§ **About this exercise**: Every line of the material below that holds the string "star" should be copied.

§ **Data**:

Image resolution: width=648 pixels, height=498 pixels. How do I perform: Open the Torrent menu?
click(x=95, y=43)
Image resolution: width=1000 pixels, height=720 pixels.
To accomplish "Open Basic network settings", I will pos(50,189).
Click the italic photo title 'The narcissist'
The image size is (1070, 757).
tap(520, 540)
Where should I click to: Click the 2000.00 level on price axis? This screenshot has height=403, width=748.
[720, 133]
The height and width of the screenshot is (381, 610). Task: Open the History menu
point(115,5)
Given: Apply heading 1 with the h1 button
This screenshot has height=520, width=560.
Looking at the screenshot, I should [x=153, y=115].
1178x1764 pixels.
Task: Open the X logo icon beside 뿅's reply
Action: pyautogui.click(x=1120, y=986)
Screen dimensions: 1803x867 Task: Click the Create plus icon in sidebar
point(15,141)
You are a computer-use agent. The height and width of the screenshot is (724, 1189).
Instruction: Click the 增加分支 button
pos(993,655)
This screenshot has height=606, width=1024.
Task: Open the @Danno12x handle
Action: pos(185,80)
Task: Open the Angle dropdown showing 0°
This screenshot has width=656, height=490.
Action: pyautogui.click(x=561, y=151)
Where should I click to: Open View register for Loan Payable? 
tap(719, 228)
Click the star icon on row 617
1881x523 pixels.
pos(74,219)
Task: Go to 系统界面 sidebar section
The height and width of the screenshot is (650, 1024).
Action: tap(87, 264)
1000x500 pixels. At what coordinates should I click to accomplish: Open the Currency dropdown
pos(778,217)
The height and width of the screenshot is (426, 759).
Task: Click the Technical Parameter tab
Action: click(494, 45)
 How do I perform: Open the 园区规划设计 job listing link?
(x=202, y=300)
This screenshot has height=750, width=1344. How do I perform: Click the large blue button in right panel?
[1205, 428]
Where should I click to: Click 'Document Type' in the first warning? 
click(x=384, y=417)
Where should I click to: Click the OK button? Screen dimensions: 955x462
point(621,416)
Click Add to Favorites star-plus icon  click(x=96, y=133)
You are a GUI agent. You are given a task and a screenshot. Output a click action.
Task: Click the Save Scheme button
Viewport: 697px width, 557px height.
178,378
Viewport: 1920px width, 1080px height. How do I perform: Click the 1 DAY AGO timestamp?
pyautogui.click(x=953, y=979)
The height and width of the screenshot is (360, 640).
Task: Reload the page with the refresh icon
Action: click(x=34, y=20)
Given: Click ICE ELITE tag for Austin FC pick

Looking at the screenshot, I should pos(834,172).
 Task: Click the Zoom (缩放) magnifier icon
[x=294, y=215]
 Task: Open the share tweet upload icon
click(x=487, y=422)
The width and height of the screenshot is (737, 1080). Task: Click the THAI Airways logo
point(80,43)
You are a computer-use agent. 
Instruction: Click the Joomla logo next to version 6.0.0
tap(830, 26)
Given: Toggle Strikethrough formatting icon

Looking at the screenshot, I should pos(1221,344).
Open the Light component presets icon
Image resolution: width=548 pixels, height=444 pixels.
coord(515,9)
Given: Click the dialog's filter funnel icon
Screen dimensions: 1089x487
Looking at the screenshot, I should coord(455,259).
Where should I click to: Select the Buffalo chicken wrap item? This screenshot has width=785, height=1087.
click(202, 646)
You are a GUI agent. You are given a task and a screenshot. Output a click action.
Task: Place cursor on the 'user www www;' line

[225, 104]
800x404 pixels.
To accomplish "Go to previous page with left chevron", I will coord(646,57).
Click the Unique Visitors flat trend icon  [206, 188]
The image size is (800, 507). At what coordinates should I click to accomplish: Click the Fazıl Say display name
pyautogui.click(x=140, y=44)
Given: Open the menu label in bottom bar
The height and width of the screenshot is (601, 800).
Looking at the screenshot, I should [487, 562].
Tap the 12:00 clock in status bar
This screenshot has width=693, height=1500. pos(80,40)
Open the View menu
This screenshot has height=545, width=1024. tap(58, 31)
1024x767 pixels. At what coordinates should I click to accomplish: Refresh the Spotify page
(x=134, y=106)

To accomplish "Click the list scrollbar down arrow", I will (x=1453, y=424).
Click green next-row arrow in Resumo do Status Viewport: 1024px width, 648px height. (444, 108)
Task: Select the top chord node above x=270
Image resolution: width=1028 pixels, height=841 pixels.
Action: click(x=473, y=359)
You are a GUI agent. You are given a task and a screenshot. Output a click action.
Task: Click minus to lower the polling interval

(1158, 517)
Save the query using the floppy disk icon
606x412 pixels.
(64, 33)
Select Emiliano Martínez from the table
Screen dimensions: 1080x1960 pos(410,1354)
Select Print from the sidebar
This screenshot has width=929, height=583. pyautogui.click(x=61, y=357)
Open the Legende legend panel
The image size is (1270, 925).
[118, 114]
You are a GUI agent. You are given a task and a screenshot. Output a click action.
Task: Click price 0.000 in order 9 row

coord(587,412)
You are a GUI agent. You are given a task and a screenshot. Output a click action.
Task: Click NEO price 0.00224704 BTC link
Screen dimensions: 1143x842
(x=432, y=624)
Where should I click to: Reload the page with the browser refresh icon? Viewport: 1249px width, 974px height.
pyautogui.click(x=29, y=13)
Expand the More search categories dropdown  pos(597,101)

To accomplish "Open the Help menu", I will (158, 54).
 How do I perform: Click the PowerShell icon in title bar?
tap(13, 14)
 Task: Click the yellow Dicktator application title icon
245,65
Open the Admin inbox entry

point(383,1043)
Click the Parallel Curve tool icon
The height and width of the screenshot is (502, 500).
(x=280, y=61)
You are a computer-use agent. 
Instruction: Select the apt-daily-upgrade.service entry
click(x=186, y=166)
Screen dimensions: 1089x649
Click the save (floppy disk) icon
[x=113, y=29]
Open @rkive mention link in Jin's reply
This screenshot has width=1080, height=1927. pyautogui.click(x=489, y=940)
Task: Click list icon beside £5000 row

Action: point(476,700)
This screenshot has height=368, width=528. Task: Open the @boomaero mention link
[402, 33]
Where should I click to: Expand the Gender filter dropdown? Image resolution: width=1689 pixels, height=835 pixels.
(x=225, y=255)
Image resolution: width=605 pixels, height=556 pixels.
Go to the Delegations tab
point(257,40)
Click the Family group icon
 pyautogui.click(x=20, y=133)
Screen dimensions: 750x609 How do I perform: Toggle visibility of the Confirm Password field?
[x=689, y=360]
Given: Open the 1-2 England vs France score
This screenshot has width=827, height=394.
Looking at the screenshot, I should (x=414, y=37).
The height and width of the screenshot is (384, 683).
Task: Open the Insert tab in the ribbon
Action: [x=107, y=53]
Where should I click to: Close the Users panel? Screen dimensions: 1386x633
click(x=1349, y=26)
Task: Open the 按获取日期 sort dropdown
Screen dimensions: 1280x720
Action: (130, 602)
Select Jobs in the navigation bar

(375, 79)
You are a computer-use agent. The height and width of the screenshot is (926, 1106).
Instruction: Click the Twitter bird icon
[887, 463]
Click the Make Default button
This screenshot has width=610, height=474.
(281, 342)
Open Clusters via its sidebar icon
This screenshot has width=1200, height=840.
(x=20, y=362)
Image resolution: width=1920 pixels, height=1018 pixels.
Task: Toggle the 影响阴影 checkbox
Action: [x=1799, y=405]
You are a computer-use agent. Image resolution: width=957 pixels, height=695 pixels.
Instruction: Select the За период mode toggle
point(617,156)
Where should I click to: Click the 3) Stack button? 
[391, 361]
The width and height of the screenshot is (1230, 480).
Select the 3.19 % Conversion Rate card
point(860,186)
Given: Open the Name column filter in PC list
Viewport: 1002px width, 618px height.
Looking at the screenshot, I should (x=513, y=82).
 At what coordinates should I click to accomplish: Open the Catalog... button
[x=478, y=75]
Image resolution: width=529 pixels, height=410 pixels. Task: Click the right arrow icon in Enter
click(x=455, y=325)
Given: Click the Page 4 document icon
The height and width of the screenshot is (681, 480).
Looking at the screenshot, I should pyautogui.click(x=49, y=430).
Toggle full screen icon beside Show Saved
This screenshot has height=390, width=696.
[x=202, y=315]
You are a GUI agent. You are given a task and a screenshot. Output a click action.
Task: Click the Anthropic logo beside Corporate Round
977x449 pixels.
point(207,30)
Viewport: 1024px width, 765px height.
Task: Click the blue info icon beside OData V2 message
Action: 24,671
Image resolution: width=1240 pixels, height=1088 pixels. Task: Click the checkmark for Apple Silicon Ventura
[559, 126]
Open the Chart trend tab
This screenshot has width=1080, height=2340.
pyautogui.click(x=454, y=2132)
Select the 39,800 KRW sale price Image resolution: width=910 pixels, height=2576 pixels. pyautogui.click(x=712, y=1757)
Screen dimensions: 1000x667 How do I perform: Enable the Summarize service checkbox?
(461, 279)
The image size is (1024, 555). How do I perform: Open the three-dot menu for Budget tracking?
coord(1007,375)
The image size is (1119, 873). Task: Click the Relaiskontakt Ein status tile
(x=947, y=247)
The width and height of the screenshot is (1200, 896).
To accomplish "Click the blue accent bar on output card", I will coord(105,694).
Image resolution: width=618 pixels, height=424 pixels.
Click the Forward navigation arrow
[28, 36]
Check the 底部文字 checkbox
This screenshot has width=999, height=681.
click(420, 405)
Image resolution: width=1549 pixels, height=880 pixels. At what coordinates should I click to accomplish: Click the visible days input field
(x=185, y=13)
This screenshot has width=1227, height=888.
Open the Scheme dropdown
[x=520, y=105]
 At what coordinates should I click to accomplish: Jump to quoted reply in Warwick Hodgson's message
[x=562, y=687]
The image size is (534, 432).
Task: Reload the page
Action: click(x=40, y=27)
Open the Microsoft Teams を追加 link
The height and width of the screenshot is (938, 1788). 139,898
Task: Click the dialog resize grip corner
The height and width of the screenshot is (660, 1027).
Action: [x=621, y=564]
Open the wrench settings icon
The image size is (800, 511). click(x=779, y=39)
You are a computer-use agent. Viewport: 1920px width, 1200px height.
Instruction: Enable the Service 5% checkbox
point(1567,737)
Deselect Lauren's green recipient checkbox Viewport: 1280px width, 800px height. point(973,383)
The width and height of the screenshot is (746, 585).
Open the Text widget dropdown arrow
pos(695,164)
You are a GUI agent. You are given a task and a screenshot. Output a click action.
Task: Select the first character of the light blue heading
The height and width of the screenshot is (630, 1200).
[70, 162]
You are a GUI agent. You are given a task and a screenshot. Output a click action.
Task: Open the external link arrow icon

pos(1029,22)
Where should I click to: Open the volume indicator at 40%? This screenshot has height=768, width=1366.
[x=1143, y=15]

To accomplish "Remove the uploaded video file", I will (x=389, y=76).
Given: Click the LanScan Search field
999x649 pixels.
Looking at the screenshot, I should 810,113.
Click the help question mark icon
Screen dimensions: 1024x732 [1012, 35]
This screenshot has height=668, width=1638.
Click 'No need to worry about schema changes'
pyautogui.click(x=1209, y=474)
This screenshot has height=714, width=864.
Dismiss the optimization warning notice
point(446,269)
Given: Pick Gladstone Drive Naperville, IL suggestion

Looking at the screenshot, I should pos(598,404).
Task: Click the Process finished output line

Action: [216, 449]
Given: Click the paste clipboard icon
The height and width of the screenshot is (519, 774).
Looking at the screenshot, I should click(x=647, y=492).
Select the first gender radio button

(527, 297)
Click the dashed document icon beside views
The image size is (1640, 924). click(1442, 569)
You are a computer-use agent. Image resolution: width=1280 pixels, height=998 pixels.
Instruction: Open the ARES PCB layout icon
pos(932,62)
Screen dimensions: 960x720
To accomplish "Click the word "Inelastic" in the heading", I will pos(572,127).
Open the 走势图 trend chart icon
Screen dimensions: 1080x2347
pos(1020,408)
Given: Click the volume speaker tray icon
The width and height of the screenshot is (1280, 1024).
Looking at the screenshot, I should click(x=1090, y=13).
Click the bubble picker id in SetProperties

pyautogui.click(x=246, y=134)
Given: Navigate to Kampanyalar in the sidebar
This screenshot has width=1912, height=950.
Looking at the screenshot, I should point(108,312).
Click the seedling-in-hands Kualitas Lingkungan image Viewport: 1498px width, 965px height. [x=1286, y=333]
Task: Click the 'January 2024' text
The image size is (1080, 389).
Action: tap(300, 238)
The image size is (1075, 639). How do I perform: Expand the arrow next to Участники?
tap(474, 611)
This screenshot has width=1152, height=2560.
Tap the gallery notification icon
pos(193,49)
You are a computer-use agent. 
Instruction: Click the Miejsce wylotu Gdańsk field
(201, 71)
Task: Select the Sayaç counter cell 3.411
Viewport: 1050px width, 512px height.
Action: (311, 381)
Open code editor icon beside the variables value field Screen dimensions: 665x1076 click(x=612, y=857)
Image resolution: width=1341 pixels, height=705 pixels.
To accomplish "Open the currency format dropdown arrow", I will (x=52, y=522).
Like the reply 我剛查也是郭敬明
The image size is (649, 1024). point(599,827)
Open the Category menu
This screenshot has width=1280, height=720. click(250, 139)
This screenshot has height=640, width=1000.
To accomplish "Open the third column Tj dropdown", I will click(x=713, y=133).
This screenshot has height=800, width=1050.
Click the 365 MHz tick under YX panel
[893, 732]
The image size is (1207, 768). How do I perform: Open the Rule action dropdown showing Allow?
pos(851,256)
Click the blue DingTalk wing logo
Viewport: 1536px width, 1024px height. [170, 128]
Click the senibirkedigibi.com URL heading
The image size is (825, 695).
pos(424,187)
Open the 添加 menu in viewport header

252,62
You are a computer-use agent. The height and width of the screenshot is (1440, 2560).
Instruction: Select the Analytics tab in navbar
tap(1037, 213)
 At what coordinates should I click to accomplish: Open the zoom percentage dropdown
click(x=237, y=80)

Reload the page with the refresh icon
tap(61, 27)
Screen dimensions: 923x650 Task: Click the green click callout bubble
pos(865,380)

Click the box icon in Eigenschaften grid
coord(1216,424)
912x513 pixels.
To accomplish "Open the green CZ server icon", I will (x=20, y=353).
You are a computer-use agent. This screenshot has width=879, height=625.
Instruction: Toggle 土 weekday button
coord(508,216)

§ **Result below**:
Click the star icon on row 617
Click Add to Favorites star-plus icon  click(x=96, y=133)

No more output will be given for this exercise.